▶ **Task description**
Return exactly the span of lines in the following data that opens with the line containing "Viewport: 588px width, 387px height." and closes with the line containing "Viewport: 649px width, 461px height.". Include nothing else.

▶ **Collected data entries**
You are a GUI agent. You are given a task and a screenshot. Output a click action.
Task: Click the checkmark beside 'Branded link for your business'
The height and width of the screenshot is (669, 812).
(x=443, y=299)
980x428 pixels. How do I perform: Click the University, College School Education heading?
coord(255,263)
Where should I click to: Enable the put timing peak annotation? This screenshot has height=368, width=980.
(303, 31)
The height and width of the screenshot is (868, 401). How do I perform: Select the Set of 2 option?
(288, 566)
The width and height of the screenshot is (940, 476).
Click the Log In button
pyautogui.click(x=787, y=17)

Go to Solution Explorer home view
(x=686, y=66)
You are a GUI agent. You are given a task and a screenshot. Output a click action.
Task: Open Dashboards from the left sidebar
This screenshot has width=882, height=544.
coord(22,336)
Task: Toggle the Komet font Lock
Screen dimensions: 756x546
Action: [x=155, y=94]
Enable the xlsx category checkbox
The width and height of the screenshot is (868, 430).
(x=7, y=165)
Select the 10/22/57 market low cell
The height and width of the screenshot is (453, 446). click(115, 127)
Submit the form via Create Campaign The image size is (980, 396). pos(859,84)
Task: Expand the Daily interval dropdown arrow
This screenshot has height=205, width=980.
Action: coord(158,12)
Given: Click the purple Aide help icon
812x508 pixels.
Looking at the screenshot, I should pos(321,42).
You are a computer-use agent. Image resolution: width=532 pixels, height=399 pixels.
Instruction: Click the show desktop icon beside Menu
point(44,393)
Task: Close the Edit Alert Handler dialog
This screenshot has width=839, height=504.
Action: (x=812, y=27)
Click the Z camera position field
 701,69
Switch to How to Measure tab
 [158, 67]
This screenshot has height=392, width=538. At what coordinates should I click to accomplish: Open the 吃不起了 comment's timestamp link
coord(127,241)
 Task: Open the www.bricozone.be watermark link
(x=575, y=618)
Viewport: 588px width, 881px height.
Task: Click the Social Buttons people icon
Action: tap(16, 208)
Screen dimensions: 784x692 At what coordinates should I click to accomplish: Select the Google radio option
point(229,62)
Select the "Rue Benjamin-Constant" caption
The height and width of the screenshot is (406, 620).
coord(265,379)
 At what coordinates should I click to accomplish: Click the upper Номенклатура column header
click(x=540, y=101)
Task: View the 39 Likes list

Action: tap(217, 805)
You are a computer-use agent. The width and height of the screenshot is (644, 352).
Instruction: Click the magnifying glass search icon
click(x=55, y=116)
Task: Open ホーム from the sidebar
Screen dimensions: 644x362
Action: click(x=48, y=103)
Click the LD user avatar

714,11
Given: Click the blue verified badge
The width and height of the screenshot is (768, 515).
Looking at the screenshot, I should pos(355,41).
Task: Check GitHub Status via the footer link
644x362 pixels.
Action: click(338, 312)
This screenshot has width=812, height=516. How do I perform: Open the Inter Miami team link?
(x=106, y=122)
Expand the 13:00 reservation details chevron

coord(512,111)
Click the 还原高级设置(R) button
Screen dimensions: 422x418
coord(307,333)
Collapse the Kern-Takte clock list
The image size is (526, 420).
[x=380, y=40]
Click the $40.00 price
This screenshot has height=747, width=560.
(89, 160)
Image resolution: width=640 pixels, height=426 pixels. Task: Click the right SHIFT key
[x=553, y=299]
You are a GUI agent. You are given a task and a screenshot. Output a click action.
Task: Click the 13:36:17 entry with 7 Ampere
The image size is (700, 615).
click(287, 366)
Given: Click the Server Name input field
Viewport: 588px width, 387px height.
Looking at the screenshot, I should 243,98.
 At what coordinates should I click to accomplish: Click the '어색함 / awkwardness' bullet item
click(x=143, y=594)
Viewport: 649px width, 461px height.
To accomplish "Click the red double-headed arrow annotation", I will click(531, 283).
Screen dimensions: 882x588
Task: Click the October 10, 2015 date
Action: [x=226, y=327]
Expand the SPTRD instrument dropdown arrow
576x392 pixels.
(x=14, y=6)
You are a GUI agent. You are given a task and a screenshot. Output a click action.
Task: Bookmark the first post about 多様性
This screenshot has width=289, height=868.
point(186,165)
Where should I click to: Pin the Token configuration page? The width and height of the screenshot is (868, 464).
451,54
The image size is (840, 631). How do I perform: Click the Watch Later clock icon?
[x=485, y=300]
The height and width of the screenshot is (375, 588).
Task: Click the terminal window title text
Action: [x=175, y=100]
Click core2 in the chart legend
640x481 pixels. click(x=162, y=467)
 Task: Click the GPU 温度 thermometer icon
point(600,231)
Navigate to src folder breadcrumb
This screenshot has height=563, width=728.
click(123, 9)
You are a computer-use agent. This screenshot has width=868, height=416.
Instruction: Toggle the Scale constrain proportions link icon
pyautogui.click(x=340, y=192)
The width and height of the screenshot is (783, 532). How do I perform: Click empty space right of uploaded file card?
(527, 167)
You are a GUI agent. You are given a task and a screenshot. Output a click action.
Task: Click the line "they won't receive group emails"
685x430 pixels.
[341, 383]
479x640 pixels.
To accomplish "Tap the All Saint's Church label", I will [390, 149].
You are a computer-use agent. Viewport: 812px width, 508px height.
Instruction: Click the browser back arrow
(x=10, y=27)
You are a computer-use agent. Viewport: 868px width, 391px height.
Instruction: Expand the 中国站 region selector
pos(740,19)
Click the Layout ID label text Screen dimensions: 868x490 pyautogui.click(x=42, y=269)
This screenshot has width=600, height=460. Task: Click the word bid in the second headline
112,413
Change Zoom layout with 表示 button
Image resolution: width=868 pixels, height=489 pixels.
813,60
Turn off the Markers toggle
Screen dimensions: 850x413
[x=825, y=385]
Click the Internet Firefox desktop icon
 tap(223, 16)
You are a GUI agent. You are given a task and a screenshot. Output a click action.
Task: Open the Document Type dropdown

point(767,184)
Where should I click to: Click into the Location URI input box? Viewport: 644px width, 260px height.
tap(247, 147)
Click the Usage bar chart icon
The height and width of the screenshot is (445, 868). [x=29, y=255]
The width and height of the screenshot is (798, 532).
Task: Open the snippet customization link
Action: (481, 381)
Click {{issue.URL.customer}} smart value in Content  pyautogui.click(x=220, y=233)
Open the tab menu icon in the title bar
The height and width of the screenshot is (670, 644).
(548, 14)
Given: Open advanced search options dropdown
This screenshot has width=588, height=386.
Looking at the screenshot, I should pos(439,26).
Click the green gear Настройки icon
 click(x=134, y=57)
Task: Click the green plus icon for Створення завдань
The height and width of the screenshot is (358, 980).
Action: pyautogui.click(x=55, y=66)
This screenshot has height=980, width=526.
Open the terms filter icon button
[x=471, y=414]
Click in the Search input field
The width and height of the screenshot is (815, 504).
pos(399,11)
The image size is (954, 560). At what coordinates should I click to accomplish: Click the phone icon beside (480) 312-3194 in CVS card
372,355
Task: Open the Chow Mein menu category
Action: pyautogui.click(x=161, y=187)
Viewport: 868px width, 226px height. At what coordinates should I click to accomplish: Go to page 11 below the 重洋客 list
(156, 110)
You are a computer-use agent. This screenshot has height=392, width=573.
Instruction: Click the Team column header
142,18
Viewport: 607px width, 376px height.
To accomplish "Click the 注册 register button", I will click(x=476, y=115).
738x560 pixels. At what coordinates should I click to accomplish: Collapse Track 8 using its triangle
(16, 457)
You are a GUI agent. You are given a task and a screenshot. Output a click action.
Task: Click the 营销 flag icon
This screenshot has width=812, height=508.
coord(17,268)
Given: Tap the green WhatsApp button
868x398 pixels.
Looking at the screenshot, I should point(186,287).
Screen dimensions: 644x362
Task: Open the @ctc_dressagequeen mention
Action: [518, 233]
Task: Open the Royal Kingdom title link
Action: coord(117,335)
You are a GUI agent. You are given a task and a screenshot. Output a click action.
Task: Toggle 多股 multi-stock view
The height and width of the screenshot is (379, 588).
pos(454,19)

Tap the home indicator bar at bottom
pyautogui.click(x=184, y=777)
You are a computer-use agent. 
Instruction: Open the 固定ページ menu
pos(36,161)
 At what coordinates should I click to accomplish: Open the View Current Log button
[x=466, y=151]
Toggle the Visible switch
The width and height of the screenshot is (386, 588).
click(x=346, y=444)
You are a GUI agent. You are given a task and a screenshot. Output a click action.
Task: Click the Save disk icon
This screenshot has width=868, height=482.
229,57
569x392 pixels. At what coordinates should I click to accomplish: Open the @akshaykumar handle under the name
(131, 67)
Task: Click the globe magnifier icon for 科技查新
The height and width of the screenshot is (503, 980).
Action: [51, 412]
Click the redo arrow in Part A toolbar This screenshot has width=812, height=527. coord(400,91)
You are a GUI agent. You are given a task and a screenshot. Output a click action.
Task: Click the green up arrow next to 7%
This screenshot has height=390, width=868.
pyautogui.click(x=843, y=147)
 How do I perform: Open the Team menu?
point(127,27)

▶ **Task answer**
Viewport: 588px width, 387px height.
Looking at the screenshot, I should 243,98.
 At what coordinates should I click to accomplish: Click the '어색함 / awkwardness' bullet item
click(x=143, y=594)
Viewport: 649px width, 461px height.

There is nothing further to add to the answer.